The norm restricting presidential action with respect to congressional demands for Justice Department documents today does not concern influence over investigations, but instead conflicts of interest. Trump should not influence the Justice Department’s decision on whether to provide documents to Congress—not because the documents pertain to an investigation, but because they pertain to an investigation of Trump (and/or his close associates). That may be especially true in light of some of the prior shenanigans involving the White House and the House (specifically, House Intelligence Committee Chairman Devin Nunes) with respect to the Carter Page FISA warrant and related matters. As noted above, the Times reports that senior officials at the Justice Department and the FBI believe that members of the House are acting as a kind of cat’s paw for the president.

The difficulty, however, is that while norms may counsel or compel presidential inaction, with respect to the assertion of executive privilege there may be a need for presidential action. Is there a norm affirmatively requiring the president to follow the advice of his acting attorney general and assert executive privilege against his personal preference when he suffers from a conflict? That seems unlikely—the best one could hope for is probably presidential silence (or perhaps if there were a formal recusal, the vice president’s decision on the matter). Could the acting attorney general successfully assert executive privilege against a congressional subpoena in the face of presidential silence? What would happen (in court or otherwise) in such a case? What would happen if the president, despite any applicable norms, filed a brief or statement (or tweet) expressly disclaiming executive privilege with respect to the documents in question?

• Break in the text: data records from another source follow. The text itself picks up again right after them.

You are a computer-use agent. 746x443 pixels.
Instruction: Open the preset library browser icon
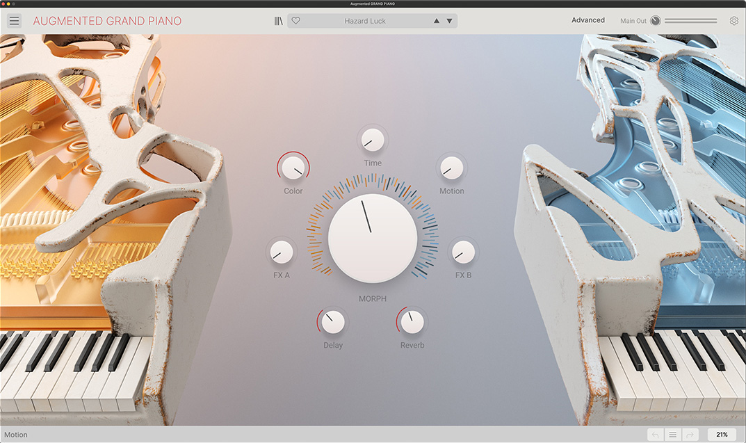tap(278, 20)
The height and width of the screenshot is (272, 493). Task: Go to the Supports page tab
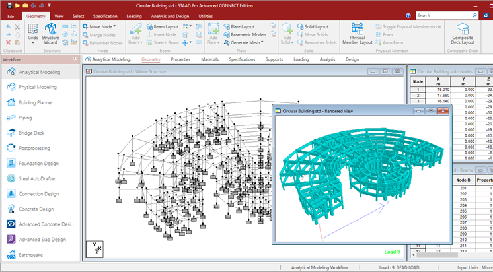point(274,59)
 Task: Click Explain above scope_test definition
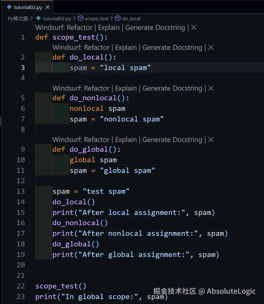tap(109, 27)
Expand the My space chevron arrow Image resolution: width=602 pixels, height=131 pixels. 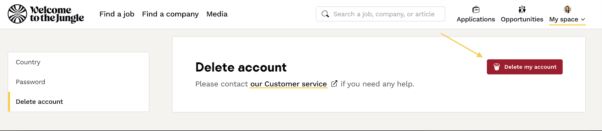click(583, 20)
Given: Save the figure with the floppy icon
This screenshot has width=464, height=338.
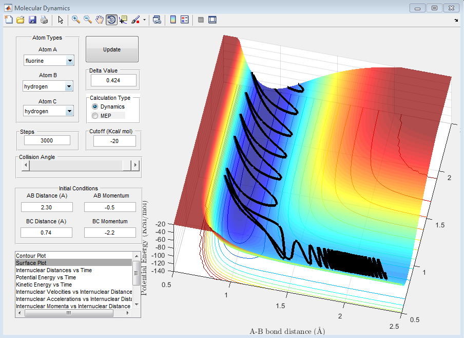Looking at the screenshot, I should coord(32,20).
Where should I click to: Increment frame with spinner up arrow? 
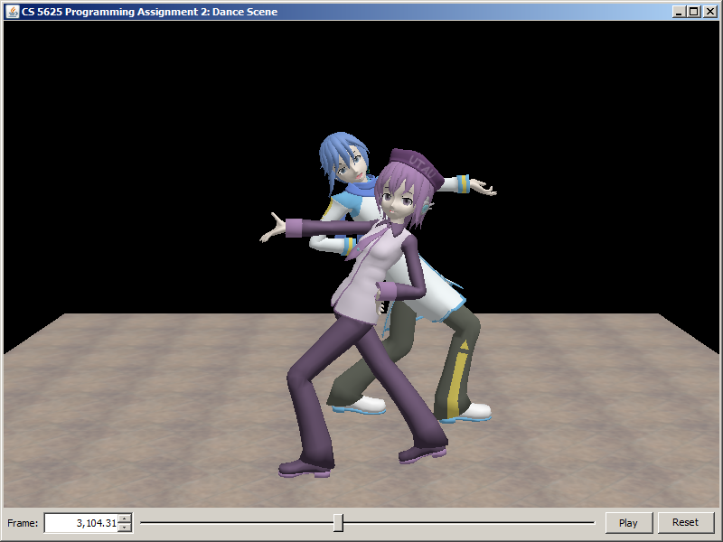[x=125, y=519]
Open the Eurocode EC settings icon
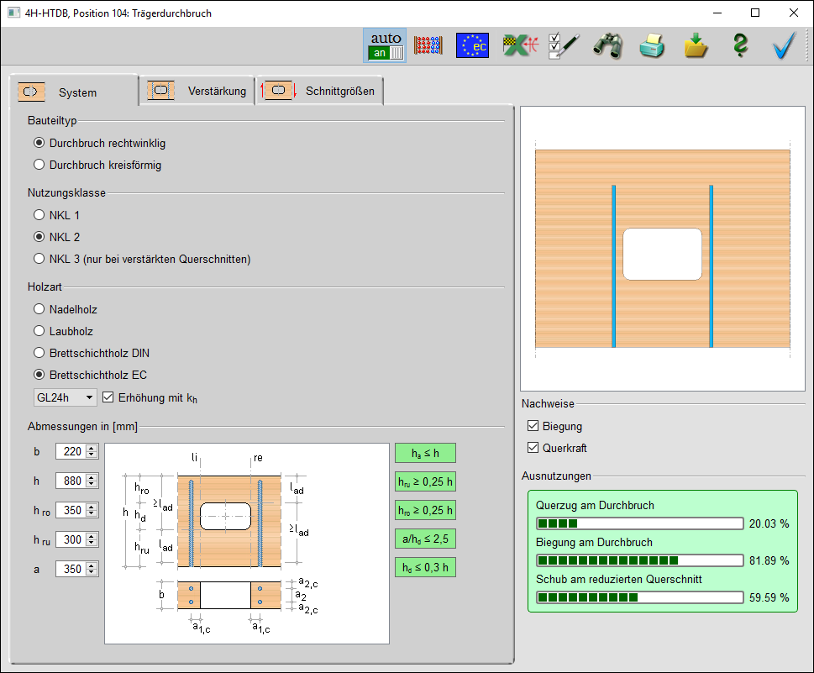This screenshot has height=673, width=814. tap(472, 45)
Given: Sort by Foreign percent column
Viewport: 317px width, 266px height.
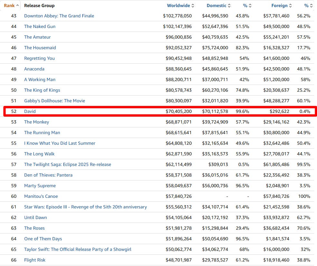Looking at the screenshot, I should click(308, 6).
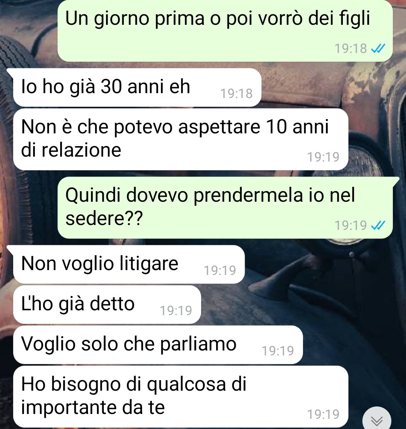Tap 19:19 timestamp on 'sedere??' message
The width and height of the screenshot is (406, 429).
351,225
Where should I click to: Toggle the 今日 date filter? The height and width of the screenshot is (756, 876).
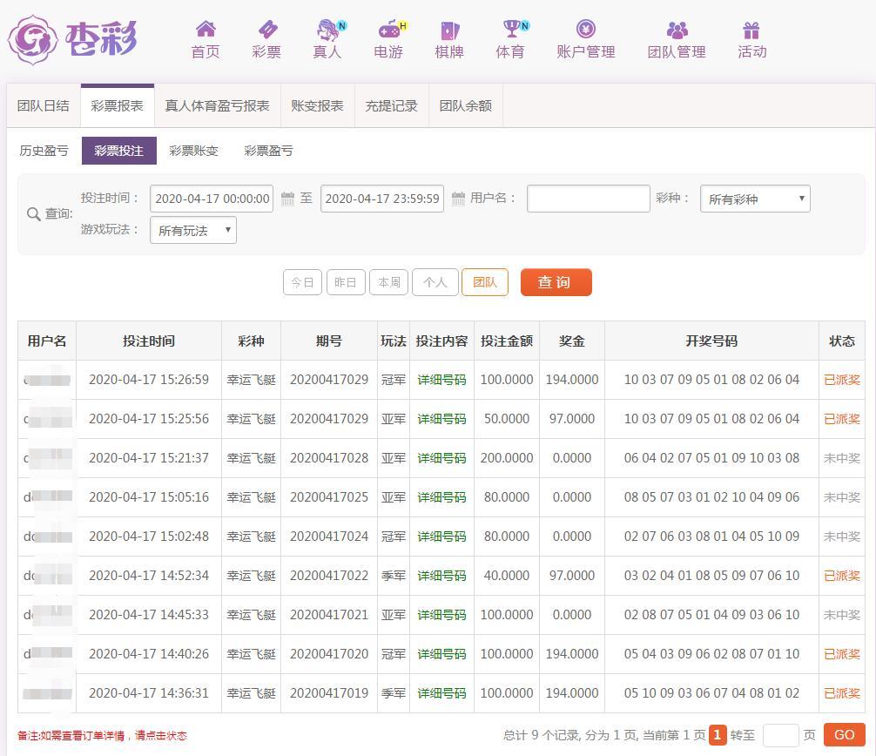pyautogui.click(x=302, y=282)
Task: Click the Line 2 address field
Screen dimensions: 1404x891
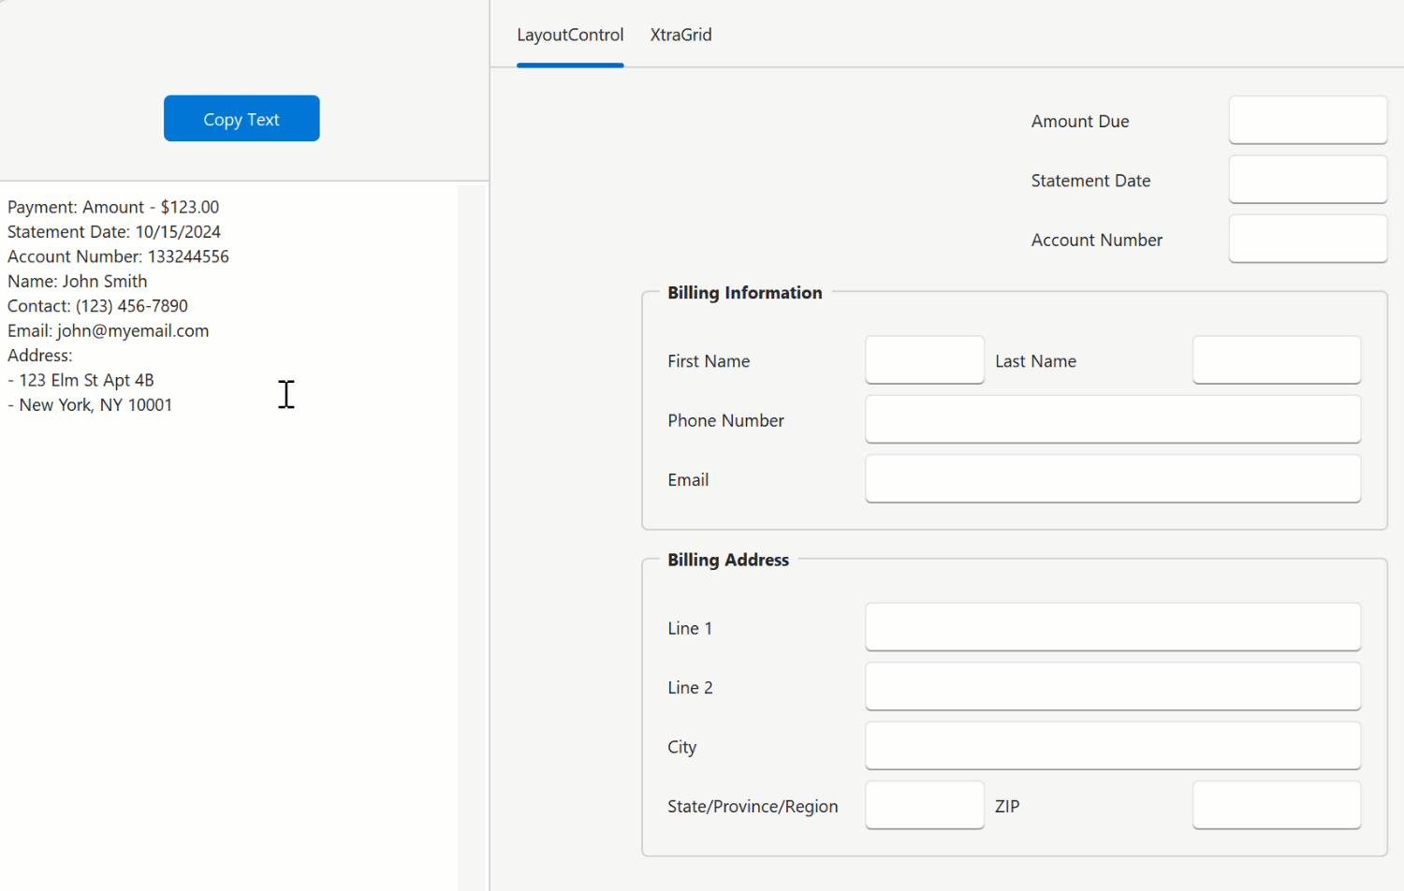Action: pyautogui.click(x=1112, y=686)
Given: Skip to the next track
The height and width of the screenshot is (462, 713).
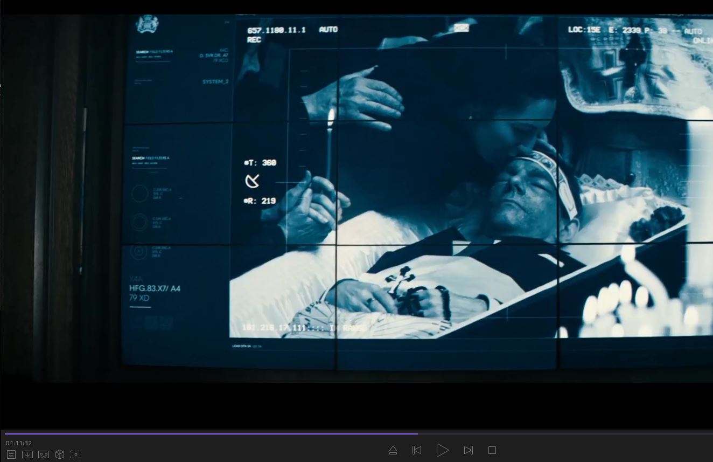Looking at the screenshot, I should coord(468,450).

These and other questions may provide many hours of amusement for OLC and the legal academy. But here and now they show why Rod Rosenstein is in a very tough position, and why he may feel compelled to lean in favor of disclosure to Congress, even if he will not provide every document the House has demanded. Historically, an appeal to House leadership might have helped, because leadership has historically been somewhat more respectful of tradition, but Rosenstein has apparently already tried that and failed. To properly resist a full-powered congressional onslaught, a federal agency needs active support from the White House, not grudging inaction with periodic threats to pull the rug. One of the features of a system of separated powers is that the president can accomplish a great deal with the support of Congress, or even an energetic minority of Congress (and the passivity of the remainder). Where the president is disabled by a conflict of interest and uses members of Congress to fight a proxy war against his own subordinates, however, the feature might be seen by some as a bug.

The more that Rosenstein accedes to congressional demands for investigative information, the more he erodes the norms expressed in the Linder Letter. This will have consequences in the long run unless it is reversed. If the Trump era is seen in hindsight as a brief but severe fever, perhaps its precedents will have little impact in the ongoing struggle between the political branches. But in the near term, every disclosure of classified information will also resonate through the Freedom of Information Act. In court, the Justice Department has tried at times to reduce the impact of particularly fevered presidential tweets, but generally without much luck. So it will be interesting to see how today’s disclosures to Congress are dealt with in the future.